→ CONSEGNE DELL'ESERCIZIO
1. Indica se ciascuna affermazione concorda con il testo sul cinema, rispondendo sì o no e citando le parole decisive del testo: (a) le sale incassano al bar il 40 per cento dei loro guadagni; (b) molte sale sono state costruite con grandi investimenti dopo Guerre stellari; (c) Michael Lynton dice di non ricevere mai telefonate sulle previsioni di borsa.
2. Cita senza modifiche il passo del testo sul cinema che parte dalle parole «I ragazzi che» e si chiude dopo le parole «è in pericolo.».

I ragazzi che vengono spinti a guardare i film su un lettore portatile si dovranno accontentare di un'esperienza incompleta, anche se non lo hanno mai saputo e mai lo sapranno. E la loro scelta di consumo potrà influire su tutti gli altri, proprio com'è successo nel business della musica. Insomma, il futuro del cinema come forma d'arte è in pericolo.
Prendiamo i cinema dei centri commerciali o i multisala. Il disprezzo dei manager di Hollywood per queste sale è aumentato a dismisura. Se la prendono con il purgatorio che precede ogni film, fatto di oltre mezz'ora di pubblicità, trailer, annunci, spot e messaggi più o meno subliminali di locali notturni o pasticcerie ucraine: qualsiasi cosa pur di ritardare il fìlm e costringervi a tornare al bar, dove le sale fanno il 40 per cento dei loro guadagni. E spesso il proiettore si fulmina, lo schermo è ingiallito e il pavimento è appiccicoso.
Ma se siamo davvero determinati a vedere un film, siamo anche disposti a sopportare ogni cosa e, quando finalmente tutti hanno preso posto in sala, riusciamo anche a goderci lo spettacolo. Ma si va avanti in mezzo a mormorii e proteste, tanto più forti quanto più sono vecchie le strutture dei cinema.
Molte sale sono state costruite frettolosamente e con pochi soldi dopo Guerre stellari. George Lucas aveva dimostrato che un fìlm commerciale sostenuto da una forte campagna pubblicitaria in tv poteva uscire simultaneamente in tutto il paese e attirare enormi folle di spettatori nel primo weekend. Questi cinema, invecchiando, non perdono la doratura delle loro eleganti colonne, ma marciscono come spazi industriali in disuso. Sono le rovine di quella che sembra essere una cultura che sta morendo lentamente.
I direttori e i responsabili di produzione degli studios hanno un grande potere a Hollywood. Ma all'interno dei giganteschi gruppi industriali di cui le divisioni cinematografiche rappresentano una piccola parte, sono solo dei manager di alto livello. Il loro lavoro, in parole povere, consiste nel far arrivare denaro in cassa e nel tenere alto il livello delle quotazioni in borsa della casa madre. Lavorano sempre sotto pressione. Ho detto scherzando a Michael Lynton, presidente e amministratore della Sony Pictures Entertainment, che nessun attore o regista ha mai ricevuto una telefonata del genere: “Devo vedere gli analisti di borsa tra tre settimane: quali sono le previsioni per il terzo quadrimestre?” Ma Lynton mi ha risposto: “Veramente io quelle telefonate le ricevo”. Per fare quadrare i conti, i dirigenti pensano buona parte dei fìlm solo per il pubblico del weekend, cioè famiglie o ragazzi tra i 12 e i 25 anni. Per questo oggi il contenuto delle pellicole delle grandi major ci sembra infantile e ripetitivo: film di fantascienza, cartoni animati, edificanti storie sportive o commedie demenziali.

→ BLOCCO DATI
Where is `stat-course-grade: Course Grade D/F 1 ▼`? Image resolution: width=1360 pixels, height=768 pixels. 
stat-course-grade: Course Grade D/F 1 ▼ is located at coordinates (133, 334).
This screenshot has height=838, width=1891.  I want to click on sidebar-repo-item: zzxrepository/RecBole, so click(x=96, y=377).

→ ELENCO DELLE SOLUZIONI
1.
(a) Sì: «dove le sale fanno il 40 per cento dei loro guadagni».
(b) No: «Molte sale sono state costruite frettolosamente e con pochi soldi dopo Guerre stellari».
(c) No: «Veramente io quelle telefonate le ricevo».

2.
I ragazzi che vengono spinti a guardare i film su un lettore portatile si dovranno accontentare di un'esperienza incompleta, anche se non lo hanno mai saputo e mai lo sapranno. E la loro scelta di consumo potrà influire su tutti gli altri, proprio com'è successo nel business della musica. Insomma, il futuro del cinema come forma d'arte è in pericolo.